Visit any park, public building, school or church in Crystal Lake, and the Green Gate Garden Club likely has been there, cultivating a landscape filled with plants and flowers.

The group of about 20 members has had a massive, if relatively quiet, presence in Crystal Lake for 75 years, creating and tending dozens of gardens, including at the Colonel Palmer House, the butterfly garden at the Nature Center and plantings outside the Crystal Lake Food Pantry, police and fire stations, the library, schools, churches and health care facilities, in recreational areas, downtown and along major highways and intersections.

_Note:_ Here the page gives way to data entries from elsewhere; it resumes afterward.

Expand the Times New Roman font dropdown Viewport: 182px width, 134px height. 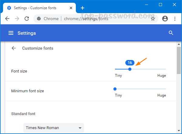pos(54,128)
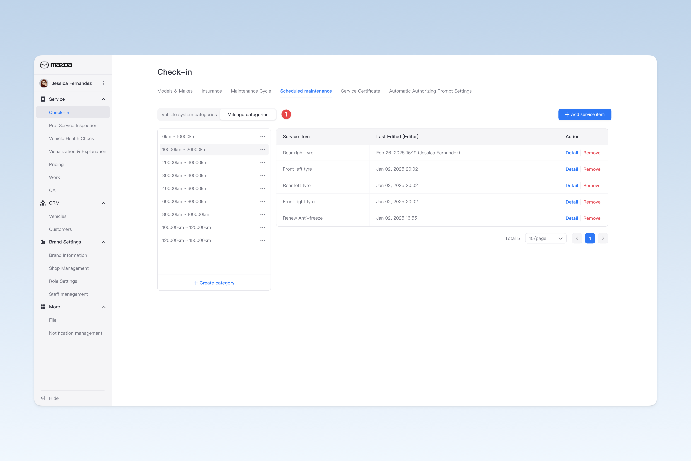Open the Service Certificate tab
This screenshot has width=691, height=461.
360,91
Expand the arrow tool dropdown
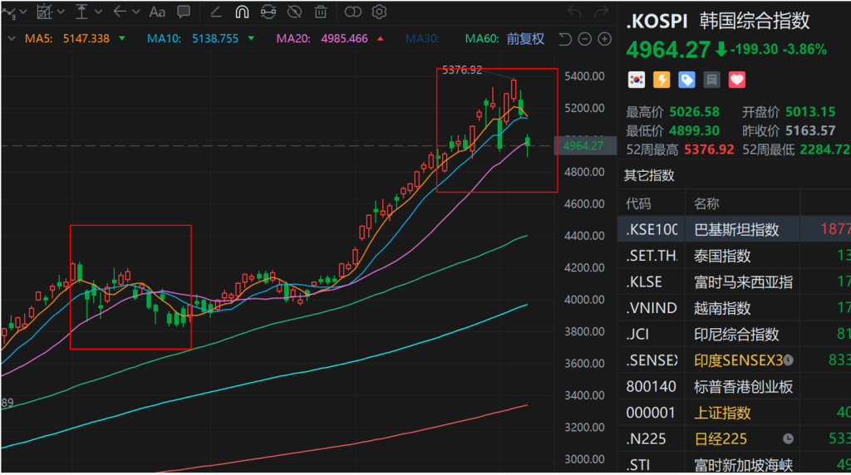The image size is (851, 475). click(136, 12)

The garden club is celebrating two major milestones: the 75th anniversary of the Green Twig Garden Club and the 65th anniversary of the Garden Gate Club. The two clubs joined together a few years ago to become what is now known as the Green Gate Garden Club.

The history of the Green Gate Garden Club is on display at the Colonel Palmer House in Crystal Lake.

The club doesn’t only do gardening. Members also sponsor a McHenry County College scholarship for students pursuing horticulture, hosts an annual plant sale, creates floral arrangements for the Fisher Outreach’s Adopt-a-Grandparent program, partners with Crystal Lake schools to honor Arbor Day and creates and places holiday wreaths on the Veterans Memorial area inside Depot Park every year.

One of the biggest feats is creating the Blue Star Memorial Garden at the Colonel Palmer House, which honors veterans and the military.

Many of the members create arrangements and gardens by providing plants from their own yards, member Ann DiNatali said.

She said her favorite aspect of being in the group is simply “making a little change here and there” that can uplift people’s spirits.

Some members, like Patricia Blaul, have been with the group since the 1960s. She is known by her peers as the flower arraignment expert, having had formal education in the subject, and she used to be a formal judge.

Garden clubs were generally reserved for only male members in the 1800s. Illinois’ first women’s garden club was established in the late 1800s, Sarah Taylor, Colonel Palmer House supervisor and Green Gate Garden Club member, said.

Garden clubs in Crystal Lake have been a tradition for over a century, with the first group forming in 1922, according to the Crystal Lake Historical Society. The primary goal was to beatify the city with curated gardens, which still stands today.

The Green Gate Garden Club is open to anyone, no matter their gardening experience. Club President Marilyn Kay said gaining more members is the club’s main struggle, especially ones younger in age.

A garden at the Colonel Palmer House in Crystal Lake created by the Green Gate Garden Club.

“Our knees are getting old,” she said. “We now have the time, but don’t have the physical ability.”

As for the next 75 years, Kay hopes the club will simply still be around.

Taylor said the club is a great way to develop friendship because of the strong bonds the members create with each other.

“It becomes so much more than a club,” she said. “It’s a family.”